** Information shown follows **

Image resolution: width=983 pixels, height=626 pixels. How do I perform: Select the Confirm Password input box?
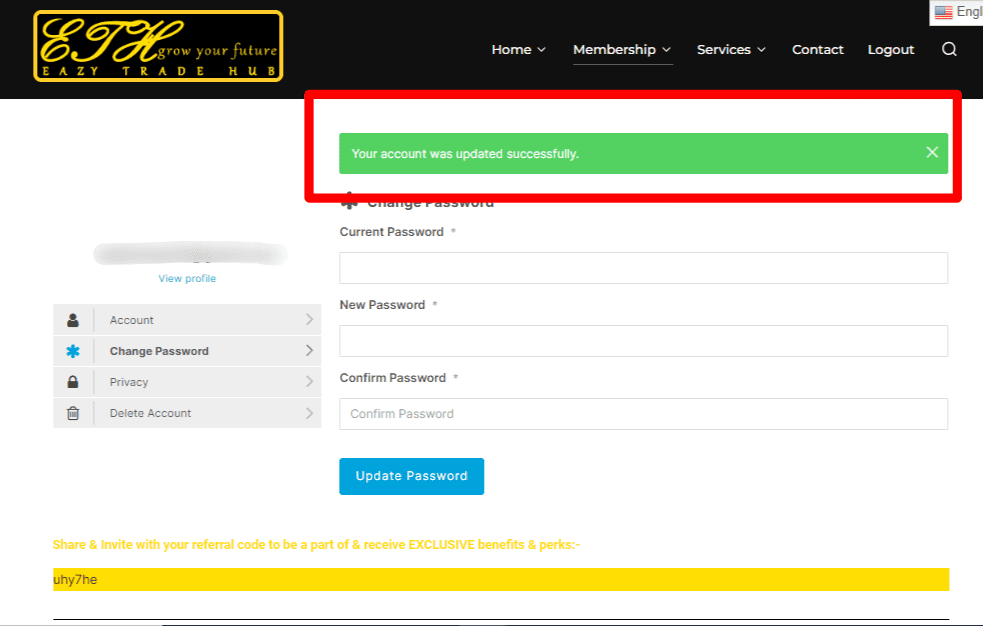point(643,414)
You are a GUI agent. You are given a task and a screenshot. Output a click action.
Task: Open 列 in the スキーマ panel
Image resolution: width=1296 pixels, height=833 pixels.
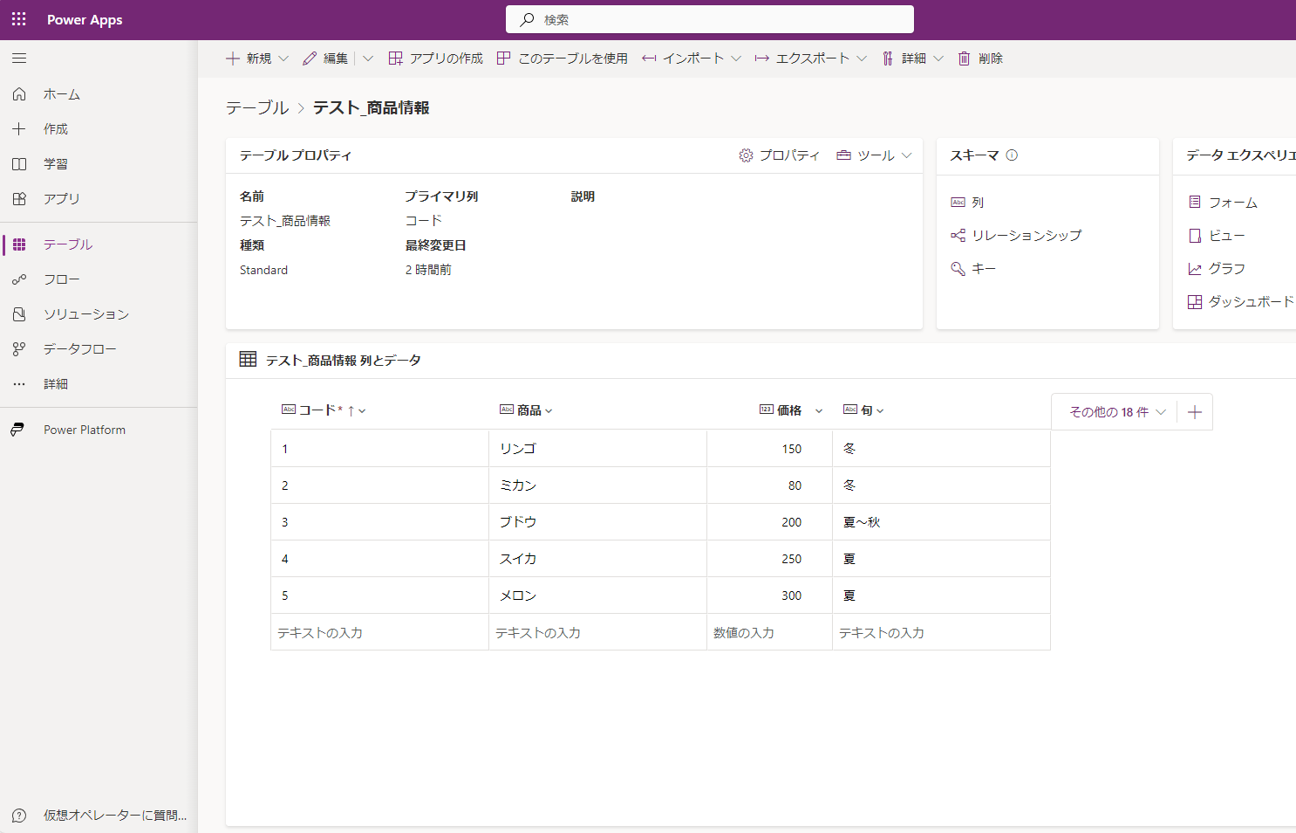[977, 201]
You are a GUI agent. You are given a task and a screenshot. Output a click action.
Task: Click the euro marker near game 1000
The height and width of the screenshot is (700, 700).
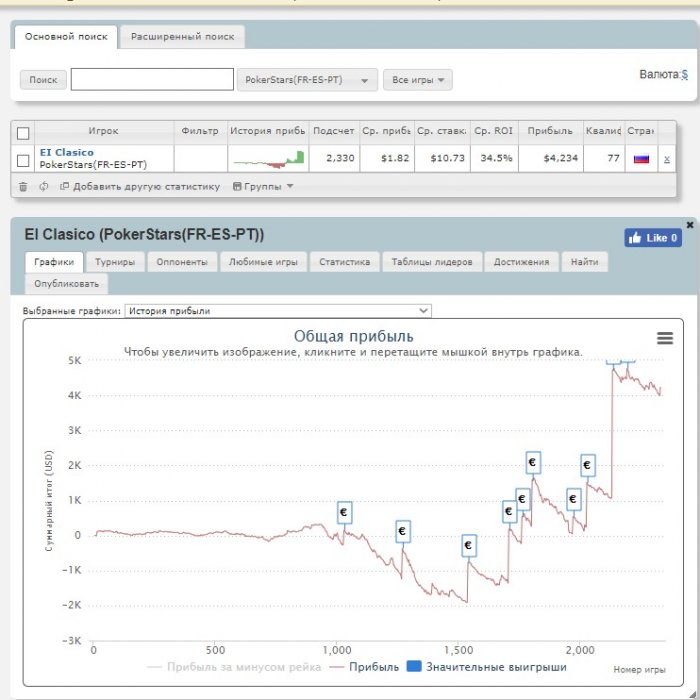(x=345, y=512)
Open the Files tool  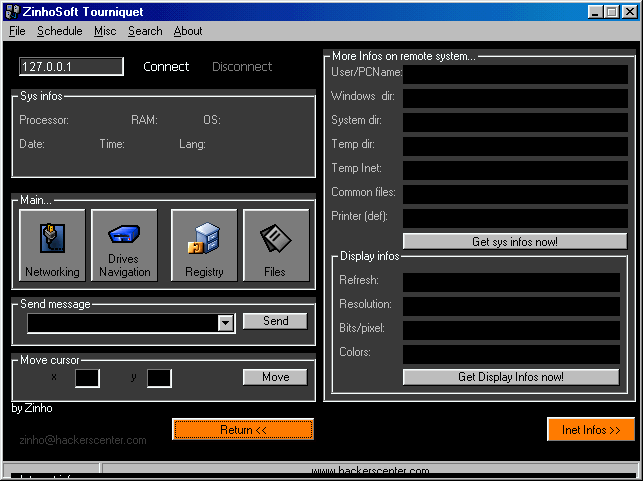point(275,245)
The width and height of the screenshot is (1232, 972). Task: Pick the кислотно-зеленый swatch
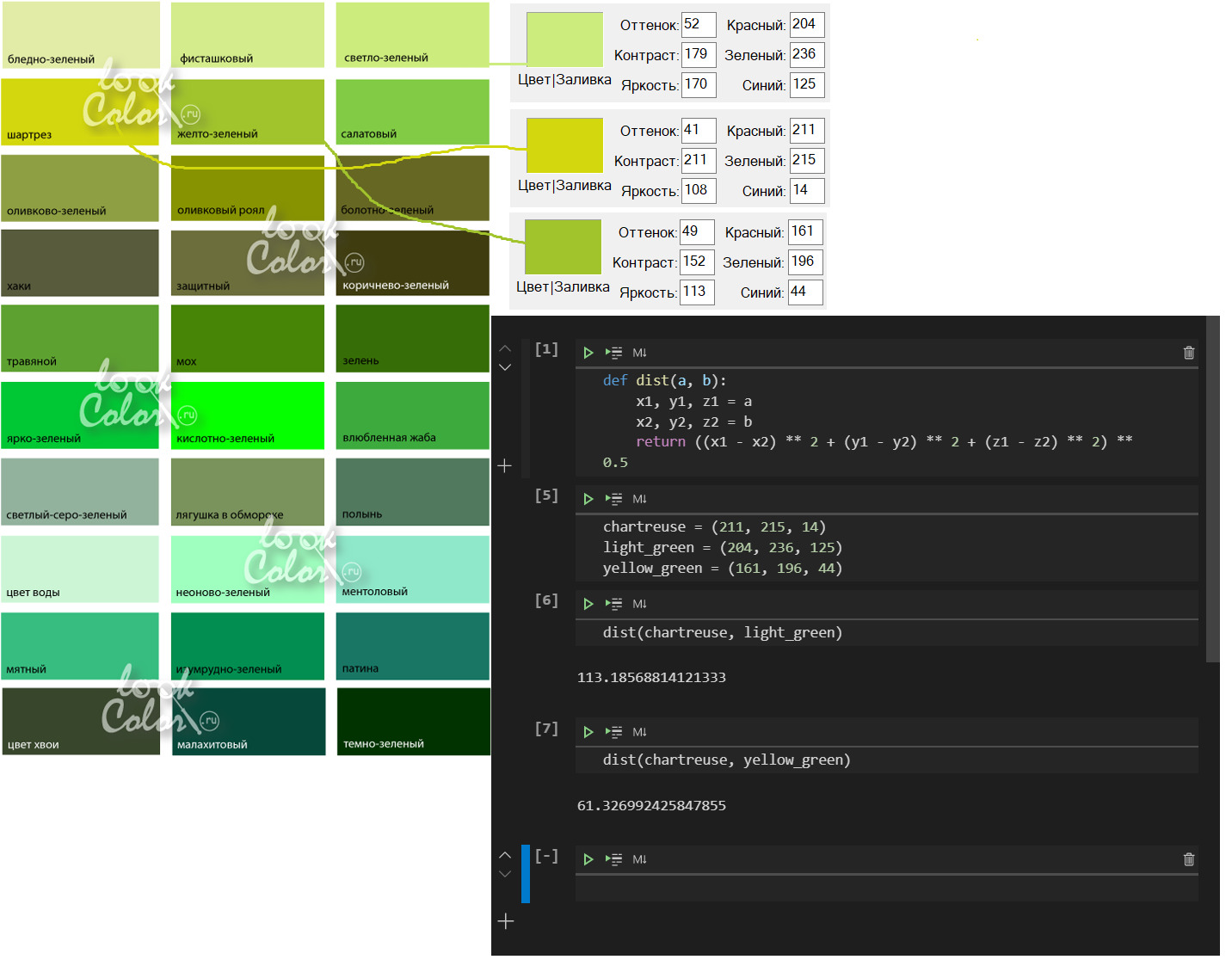point(248,415)
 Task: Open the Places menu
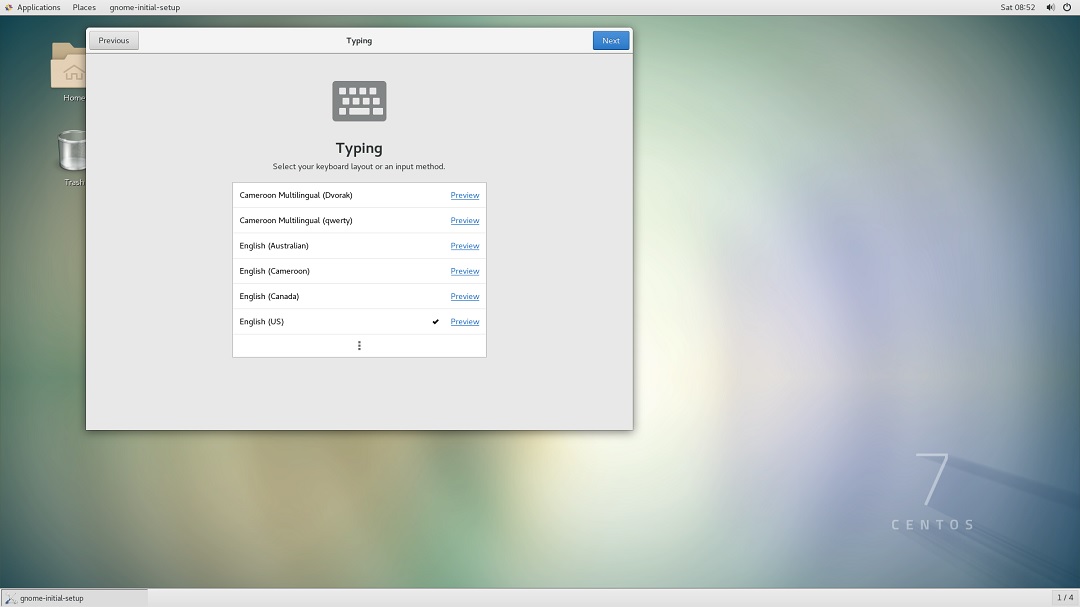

** End of Information shown **

# Directions:
Every line from the one with "The width and" through the last line of the data must be copied exactly. Leave the pictures out.

# Written solution:
The width and height of the screenshot is (1232, 972). Task: Pick the кислотно-зеленый swatch
point(248,415)
 Task: Open the Places menu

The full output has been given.